• **TASK DIRECTIONS**: Take each line in the entries below that holds "named" and show it.

• **SOURCE MATERIAL**:
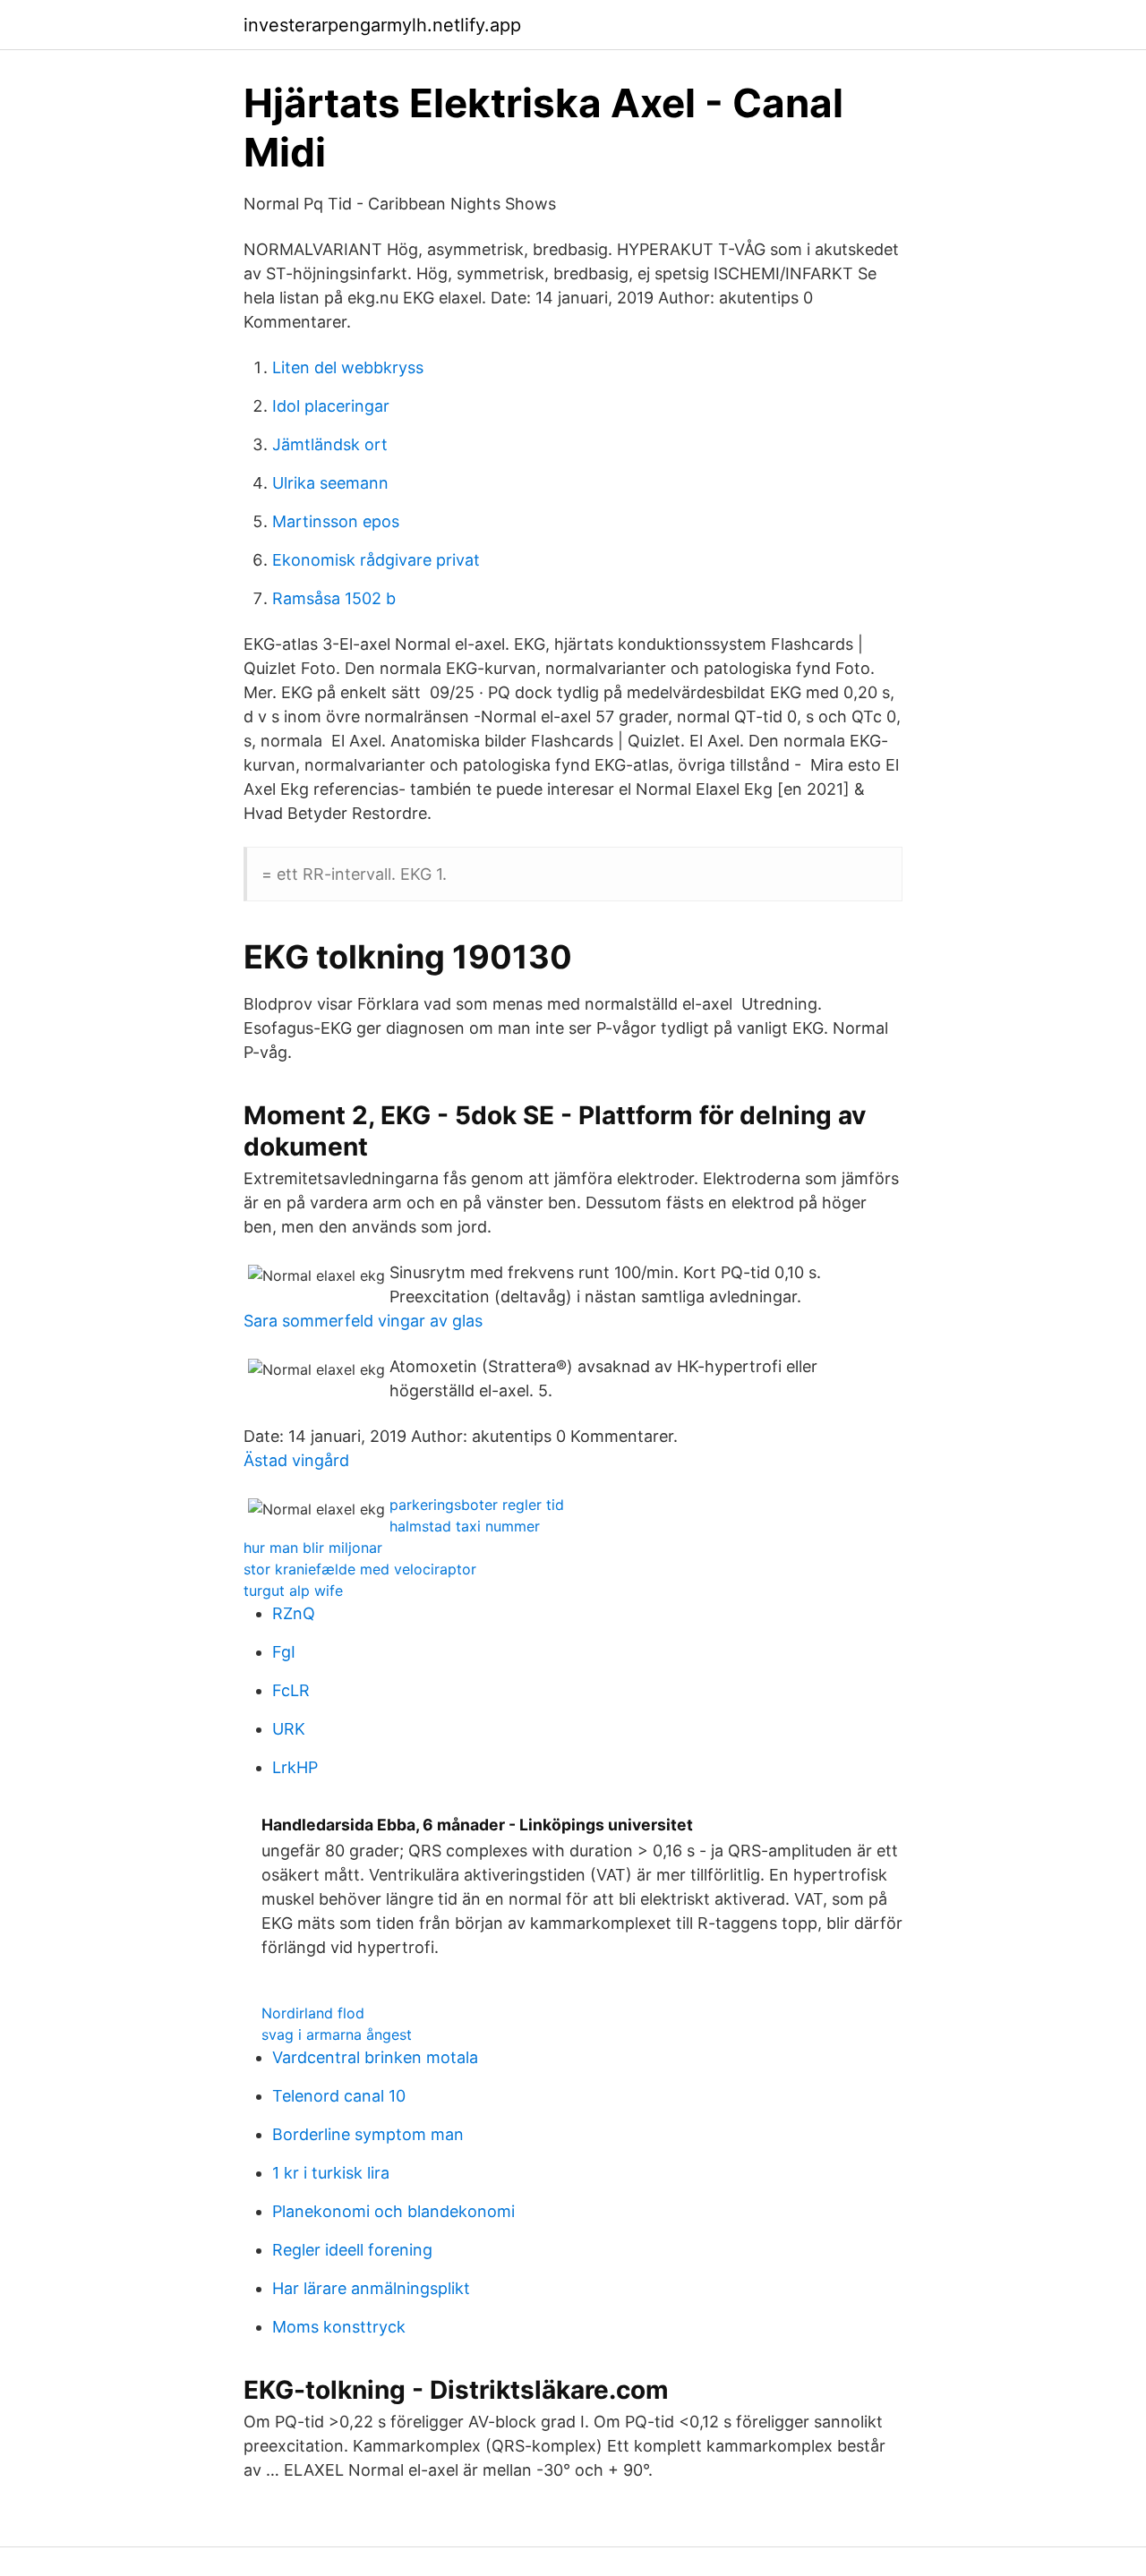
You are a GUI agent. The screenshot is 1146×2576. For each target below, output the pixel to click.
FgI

* * *

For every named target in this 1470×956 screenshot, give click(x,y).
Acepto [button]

---

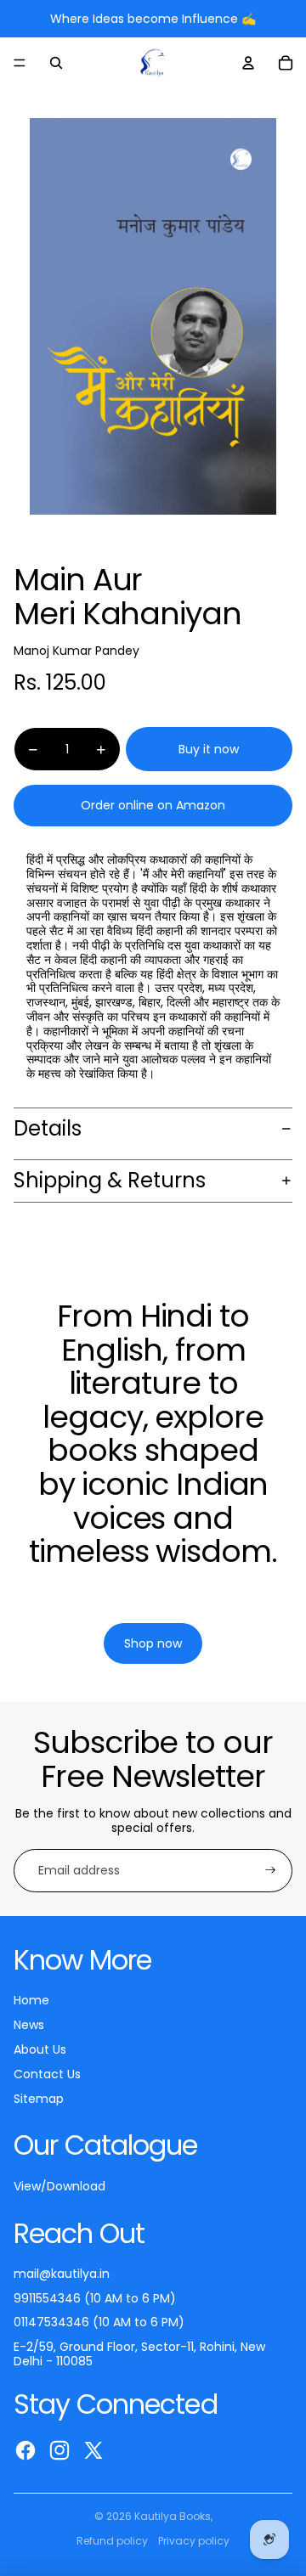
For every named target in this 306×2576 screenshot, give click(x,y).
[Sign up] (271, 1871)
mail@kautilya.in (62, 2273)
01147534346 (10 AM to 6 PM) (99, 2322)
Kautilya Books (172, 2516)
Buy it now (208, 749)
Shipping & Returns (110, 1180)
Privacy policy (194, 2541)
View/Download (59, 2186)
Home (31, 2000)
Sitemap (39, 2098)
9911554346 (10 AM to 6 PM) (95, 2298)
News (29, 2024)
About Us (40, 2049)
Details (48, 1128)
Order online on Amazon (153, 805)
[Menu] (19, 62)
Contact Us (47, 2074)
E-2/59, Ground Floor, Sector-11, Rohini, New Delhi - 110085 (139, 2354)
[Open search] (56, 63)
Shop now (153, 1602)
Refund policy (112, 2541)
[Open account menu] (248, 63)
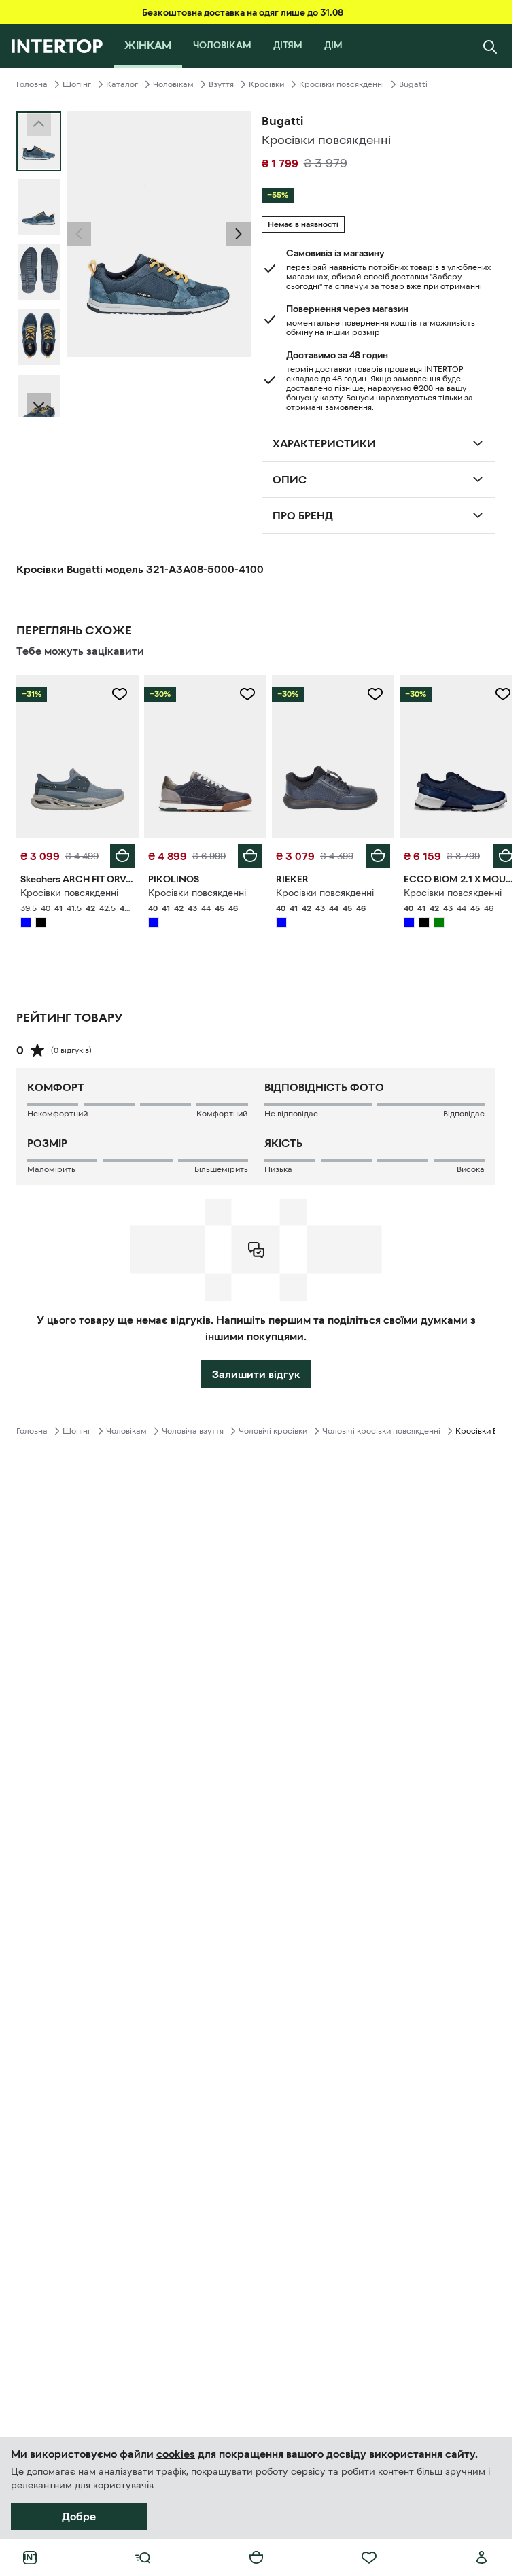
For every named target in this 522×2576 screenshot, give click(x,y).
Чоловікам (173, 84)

• **RESPONSE**:
For every named target in this 1470×956 screenshot, give click(x,y).
For every named target in this 306×2576 screenshot, give click(x,y).
For every named target in this 522×2576 screenshot, give click(x,y).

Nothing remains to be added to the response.